The optimized geometry of the TS2 structure (Figure ) for MS3 shows similar interactions and structurally similar to RC2 (Figure ). The C–N bond in the intermediate is separated further resulting in spermidine and acetate ions. The acetate ion (Ac in Figure ) has close H-bonding interactions with Y307 and D174. In essence, the proton is transferred from acetate to D174. Zn2+ is coordinated by the acetate anion, H176, D174, and D267. Similarly, H137 and spermidine has close H-bonding interaction. The proton is completely transferred to spermidine’s N from H137.

Figure 7

Structure of optimized TS2 including the substrate and catalytically important residues in the QM region belonging to MS3 obtained with ONIOM(cam-B3LYP/6-31G:Amber) with tube models excluding H atoms except the ones shown with ivory color. The distances are given in Å.
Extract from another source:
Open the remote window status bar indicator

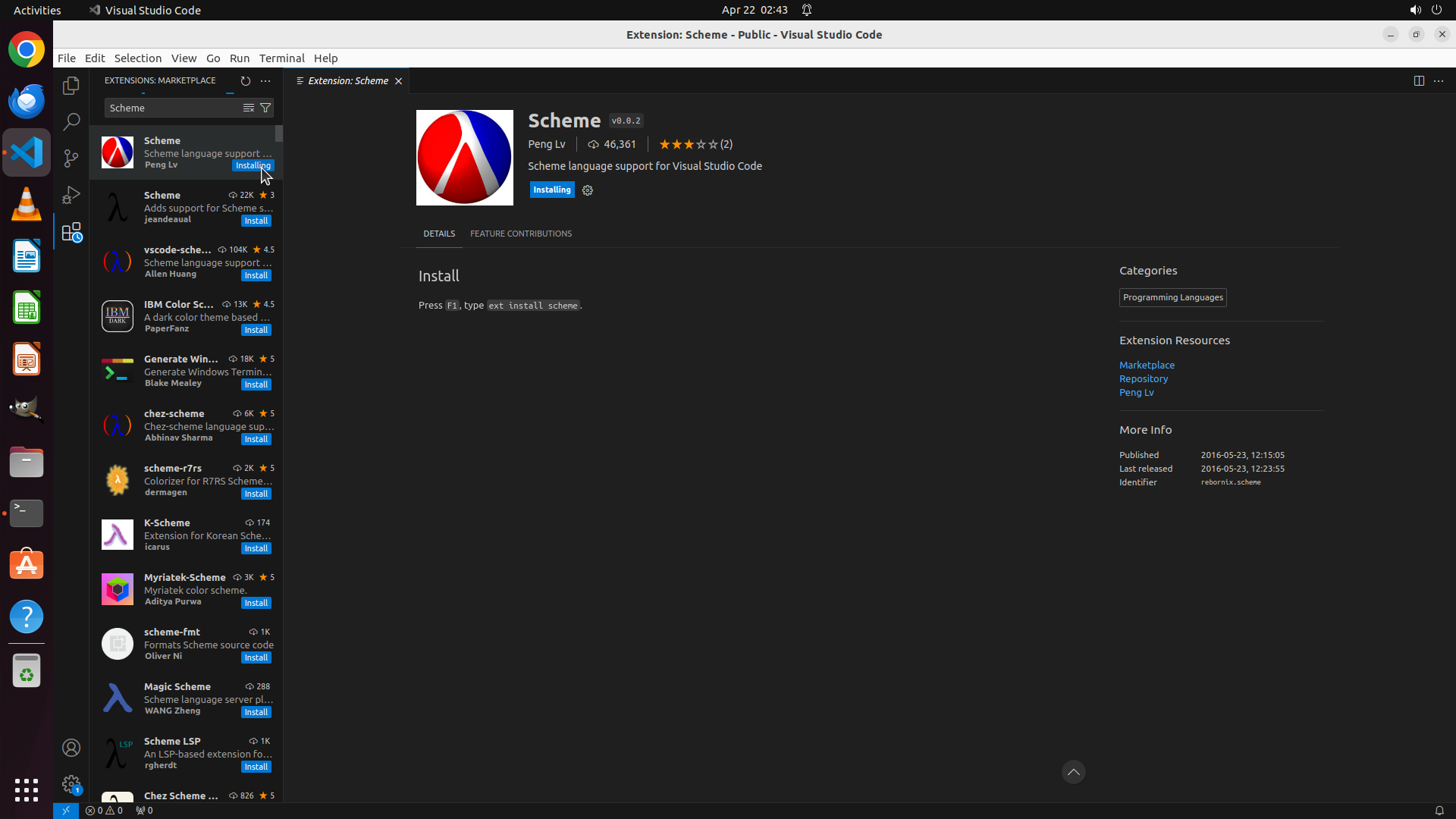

The energy barrier for the deacetylation step is predicted to be small, and it is a very exergonic process. (Ea-f for the second step in Table ) All the three functionals estimated similar barriers around 1–2 kcal/mol. In parallel, all three functionals produced similar RC2 and TS2. However, the PC2 structures did not converge for cam-B3LYP and ωB97XD functionals. For that reason, single point energies of the PC2 structure, optimized with M06-2X, were calculated with these two functionals to calculate the activation barrier of the reverse step (Ea-r for the second step in Table ) as the absolute energy difference between TS2 and PC2. The optimized PC2 geometry for the deacetylation step obtained with the M06-2X functional (Figure ) shows that the intermediate adduct is broken down into acetyl and spermidine parts completely. Y307 has H-bonding interactions with spermidine instead of the acetate part. The acetate part has H-bonding interactions with H136 and D174 in addition to the coordination interaction with Zn2+. Similar to TS2 and RC2, Zn2+ is coordinated with H176, D267, and D174. Based on the PC2 structure, spermidine moved away from the active site. A very exergonic energy profile with a reverse activation barrier of 20.94 kcal/mol with M06-2X functional (Ea-r for the second step at entry #2 in Table ) implies that the deacetylation products are more stable than the intermediate adduct. Similar values were obtained as absolute energy differences for cam-B3LYP and ωB97XD functionals.

Figure 8

Structure of optimized PC2 including the substrate and catalytically important residues in the QM region belonging to MS3 obtained with ONIOM(M06-2X/6-31G:Amber) with tube models excluding H atoms except the ones shown with ivory color. The distances are given in Å.

Conclusions

In this study, we investigated the deacetylation mechanism of HDAC 10 with ONIOM calculations. The AMBER force field and three different DFT functionals were used to analyze nucleophilic H2O addition and deacetylation steps in model systems. It was found that H136 acts as the catalytic base deprotonating the H2O molecule in a rate determining step. Furthermore, it is also found that during the H2O addition step, H137 is required to be neutral. The second step, deacetylation process, requires H137 to be positively charged suggesting that it has to be protonated following the H2O addition step. Our models highlighted the structure of the active site during these steps and the potential roles of residues and Zn2+ ion in the enzymatic transformation. cam-B3LYP and ωB97XD functionals estimated reasonable activation barriers based on the reported kcat value. Further studies are required to understand the protonation of H137 following the H2O addition step. Our study provides invaluable insights in investigating and understanding the mechanism of HDAC 10.